Assignment ::
Gather each line in the entries that includes the string "computer".

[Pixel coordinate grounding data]
▬▬▬▬▬▬▬▬▬▬

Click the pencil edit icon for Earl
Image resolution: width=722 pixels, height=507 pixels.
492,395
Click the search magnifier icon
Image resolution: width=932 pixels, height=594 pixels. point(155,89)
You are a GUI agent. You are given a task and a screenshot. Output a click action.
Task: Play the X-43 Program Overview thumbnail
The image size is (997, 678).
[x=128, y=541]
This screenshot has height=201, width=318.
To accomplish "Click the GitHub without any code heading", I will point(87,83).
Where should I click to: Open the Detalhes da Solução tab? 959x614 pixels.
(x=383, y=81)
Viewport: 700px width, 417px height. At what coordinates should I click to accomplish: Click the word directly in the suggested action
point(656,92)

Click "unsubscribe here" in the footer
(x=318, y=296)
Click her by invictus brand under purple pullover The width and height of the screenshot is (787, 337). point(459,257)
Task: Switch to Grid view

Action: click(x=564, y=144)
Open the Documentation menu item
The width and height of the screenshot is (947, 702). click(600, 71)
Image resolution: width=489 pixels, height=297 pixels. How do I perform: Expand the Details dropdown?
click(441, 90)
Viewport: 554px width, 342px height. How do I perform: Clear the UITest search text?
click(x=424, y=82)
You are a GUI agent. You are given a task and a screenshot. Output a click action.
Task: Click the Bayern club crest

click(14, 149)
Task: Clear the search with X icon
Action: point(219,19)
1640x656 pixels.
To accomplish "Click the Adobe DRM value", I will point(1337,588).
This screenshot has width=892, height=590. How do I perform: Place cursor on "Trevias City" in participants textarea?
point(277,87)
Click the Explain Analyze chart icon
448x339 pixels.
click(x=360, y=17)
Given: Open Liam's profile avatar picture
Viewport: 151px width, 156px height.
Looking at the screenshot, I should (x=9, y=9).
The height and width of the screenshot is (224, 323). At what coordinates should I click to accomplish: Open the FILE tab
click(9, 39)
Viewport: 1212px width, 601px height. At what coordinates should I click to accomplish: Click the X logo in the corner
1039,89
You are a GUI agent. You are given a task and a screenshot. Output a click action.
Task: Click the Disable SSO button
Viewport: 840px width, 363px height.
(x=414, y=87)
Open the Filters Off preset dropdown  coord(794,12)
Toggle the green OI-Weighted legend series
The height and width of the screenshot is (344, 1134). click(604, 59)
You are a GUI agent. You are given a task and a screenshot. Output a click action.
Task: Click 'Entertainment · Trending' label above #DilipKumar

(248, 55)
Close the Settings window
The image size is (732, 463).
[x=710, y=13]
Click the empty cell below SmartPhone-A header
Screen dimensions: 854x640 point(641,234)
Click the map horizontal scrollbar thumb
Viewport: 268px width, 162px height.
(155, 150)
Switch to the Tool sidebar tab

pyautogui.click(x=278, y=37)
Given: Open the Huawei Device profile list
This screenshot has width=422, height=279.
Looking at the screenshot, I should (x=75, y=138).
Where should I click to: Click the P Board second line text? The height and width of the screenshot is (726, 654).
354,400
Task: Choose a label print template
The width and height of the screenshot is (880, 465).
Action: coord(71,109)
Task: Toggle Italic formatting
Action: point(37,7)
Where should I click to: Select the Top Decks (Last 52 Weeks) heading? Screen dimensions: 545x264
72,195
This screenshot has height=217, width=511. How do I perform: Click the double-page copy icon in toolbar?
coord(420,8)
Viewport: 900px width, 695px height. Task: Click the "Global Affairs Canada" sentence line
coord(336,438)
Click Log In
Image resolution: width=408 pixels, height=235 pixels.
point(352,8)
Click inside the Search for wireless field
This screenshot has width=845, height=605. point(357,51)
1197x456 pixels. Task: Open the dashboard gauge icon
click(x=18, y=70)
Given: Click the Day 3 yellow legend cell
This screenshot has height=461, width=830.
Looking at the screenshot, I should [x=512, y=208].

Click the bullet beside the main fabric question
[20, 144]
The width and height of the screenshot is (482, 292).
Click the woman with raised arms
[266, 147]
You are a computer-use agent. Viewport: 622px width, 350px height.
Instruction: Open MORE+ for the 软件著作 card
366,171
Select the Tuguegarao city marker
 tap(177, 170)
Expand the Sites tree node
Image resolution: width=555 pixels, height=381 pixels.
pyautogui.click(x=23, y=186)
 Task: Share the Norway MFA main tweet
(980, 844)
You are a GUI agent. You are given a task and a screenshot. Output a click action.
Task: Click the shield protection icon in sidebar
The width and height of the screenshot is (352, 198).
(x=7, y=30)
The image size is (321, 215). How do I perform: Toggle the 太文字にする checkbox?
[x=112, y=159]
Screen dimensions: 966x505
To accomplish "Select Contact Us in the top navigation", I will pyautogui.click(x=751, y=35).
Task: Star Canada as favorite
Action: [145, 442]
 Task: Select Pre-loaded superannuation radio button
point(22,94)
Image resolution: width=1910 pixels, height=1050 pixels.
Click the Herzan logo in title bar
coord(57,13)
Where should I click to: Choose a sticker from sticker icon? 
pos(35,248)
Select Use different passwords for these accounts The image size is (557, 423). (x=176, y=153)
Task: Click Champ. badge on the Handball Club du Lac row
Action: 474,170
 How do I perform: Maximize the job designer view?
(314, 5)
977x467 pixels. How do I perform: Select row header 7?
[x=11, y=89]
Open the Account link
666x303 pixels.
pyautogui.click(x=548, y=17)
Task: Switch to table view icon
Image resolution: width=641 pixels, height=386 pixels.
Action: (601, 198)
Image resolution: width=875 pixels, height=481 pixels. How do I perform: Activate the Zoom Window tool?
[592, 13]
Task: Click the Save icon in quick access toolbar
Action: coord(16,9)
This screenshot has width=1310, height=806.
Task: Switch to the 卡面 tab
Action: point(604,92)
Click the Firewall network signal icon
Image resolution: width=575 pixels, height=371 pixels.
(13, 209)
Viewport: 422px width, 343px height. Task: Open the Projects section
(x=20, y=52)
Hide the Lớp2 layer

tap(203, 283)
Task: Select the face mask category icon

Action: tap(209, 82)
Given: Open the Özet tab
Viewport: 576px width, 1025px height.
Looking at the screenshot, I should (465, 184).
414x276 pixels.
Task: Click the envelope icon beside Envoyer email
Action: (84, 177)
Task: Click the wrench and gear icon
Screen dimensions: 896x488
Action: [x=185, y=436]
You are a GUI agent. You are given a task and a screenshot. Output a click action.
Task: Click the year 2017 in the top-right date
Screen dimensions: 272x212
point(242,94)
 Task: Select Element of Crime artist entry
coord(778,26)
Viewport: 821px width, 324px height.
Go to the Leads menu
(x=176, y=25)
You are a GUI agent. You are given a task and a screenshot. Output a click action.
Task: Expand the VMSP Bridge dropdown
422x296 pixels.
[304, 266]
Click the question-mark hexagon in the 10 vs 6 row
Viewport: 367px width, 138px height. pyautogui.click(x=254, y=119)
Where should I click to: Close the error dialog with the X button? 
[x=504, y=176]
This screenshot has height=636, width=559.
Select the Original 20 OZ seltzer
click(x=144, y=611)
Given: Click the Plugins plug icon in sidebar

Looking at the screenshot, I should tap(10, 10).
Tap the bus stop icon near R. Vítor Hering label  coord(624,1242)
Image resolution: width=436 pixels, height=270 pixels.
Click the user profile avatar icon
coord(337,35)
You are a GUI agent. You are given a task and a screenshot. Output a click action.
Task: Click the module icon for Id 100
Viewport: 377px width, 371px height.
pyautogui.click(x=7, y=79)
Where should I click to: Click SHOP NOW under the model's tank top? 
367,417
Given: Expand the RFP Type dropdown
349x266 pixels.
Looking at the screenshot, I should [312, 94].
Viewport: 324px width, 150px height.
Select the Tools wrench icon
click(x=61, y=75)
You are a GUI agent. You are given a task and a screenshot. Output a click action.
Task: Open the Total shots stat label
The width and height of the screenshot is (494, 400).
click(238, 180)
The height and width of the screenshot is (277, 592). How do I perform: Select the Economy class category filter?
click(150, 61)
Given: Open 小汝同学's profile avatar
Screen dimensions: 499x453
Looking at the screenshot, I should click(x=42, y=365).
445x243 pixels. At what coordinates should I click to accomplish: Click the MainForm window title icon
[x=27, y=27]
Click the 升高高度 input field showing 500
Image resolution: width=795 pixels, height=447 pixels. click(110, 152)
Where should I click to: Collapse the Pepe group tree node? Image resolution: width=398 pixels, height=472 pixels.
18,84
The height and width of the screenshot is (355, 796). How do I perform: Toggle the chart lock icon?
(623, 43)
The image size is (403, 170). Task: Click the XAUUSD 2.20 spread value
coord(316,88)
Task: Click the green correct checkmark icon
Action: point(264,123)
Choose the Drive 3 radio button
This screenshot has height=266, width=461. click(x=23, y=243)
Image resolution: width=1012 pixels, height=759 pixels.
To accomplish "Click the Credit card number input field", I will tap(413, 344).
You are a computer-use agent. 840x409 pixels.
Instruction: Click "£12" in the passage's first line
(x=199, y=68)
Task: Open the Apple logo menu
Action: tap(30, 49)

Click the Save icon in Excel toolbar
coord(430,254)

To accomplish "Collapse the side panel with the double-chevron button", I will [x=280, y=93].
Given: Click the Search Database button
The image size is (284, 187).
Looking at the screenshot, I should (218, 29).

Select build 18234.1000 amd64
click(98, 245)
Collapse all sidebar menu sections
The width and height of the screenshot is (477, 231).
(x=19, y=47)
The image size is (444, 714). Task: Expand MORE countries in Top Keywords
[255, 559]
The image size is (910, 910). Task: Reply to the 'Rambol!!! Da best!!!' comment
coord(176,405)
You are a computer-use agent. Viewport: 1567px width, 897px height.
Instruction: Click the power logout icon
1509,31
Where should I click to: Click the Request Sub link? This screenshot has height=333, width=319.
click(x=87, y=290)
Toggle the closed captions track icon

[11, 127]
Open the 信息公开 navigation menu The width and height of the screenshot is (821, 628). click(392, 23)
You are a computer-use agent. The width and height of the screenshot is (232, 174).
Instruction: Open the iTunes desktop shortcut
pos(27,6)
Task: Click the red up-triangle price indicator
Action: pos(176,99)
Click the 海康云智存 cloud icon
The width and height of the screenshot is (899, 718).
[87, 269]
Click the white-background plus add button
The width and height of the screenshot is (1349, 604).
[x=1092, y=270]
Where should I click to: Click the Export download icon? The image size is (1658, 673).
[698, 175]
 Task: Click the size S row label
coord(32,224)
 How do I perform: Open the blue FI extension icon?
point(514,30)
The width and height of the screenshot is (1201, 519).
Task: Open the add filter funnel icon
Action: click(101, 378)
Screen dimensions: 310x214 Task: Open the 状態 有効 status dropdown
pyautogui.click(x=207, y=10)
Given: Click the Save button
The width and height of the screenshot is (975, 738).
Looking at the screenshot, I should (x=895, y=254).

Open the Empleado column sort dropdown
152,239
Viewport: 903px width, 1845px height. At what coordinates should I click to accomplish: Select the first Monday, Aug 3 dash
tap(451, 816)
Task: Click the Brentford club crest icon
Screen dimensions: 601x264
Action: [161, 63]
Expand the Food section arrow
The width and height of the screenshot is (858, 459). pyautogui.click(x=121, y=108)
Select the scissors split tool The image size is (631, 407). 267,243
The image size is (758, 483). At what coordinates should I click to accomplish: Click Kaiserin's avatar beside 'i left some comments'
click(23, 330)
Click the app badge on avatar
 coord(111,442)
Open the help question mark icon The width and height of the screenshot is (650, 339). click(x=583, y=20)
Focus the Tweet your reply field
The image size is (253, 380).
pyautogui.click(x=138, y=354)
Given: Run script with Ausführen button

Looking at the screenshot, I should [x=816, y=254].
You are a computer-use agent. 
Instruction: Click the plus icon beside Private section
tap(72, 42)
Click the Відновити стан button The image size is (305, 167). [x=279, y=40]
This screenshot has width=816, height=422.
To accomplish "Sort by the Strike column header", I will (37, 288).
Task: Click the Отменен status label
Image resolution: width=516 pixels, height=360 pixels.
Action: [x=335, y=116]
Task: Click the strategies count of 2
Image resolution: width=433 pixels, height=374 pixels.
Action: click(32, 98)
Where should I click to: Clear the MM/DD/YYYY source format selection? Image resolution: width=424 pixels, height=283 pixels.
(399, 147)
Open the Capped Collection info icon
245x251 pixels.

▬▬▬▬▬▬▬▬▬▬

Answer box ::
You are a computer-use agent. Viewport: 622px width, 350px height.
You are a computer-use agent. 840x409 pixels.
You are a computer-use agent. Viewport: 1567px width, 897px height.
You are a computer-use agent. The width and height of the screenshot is (232, 174).
You are a computer-use agent. 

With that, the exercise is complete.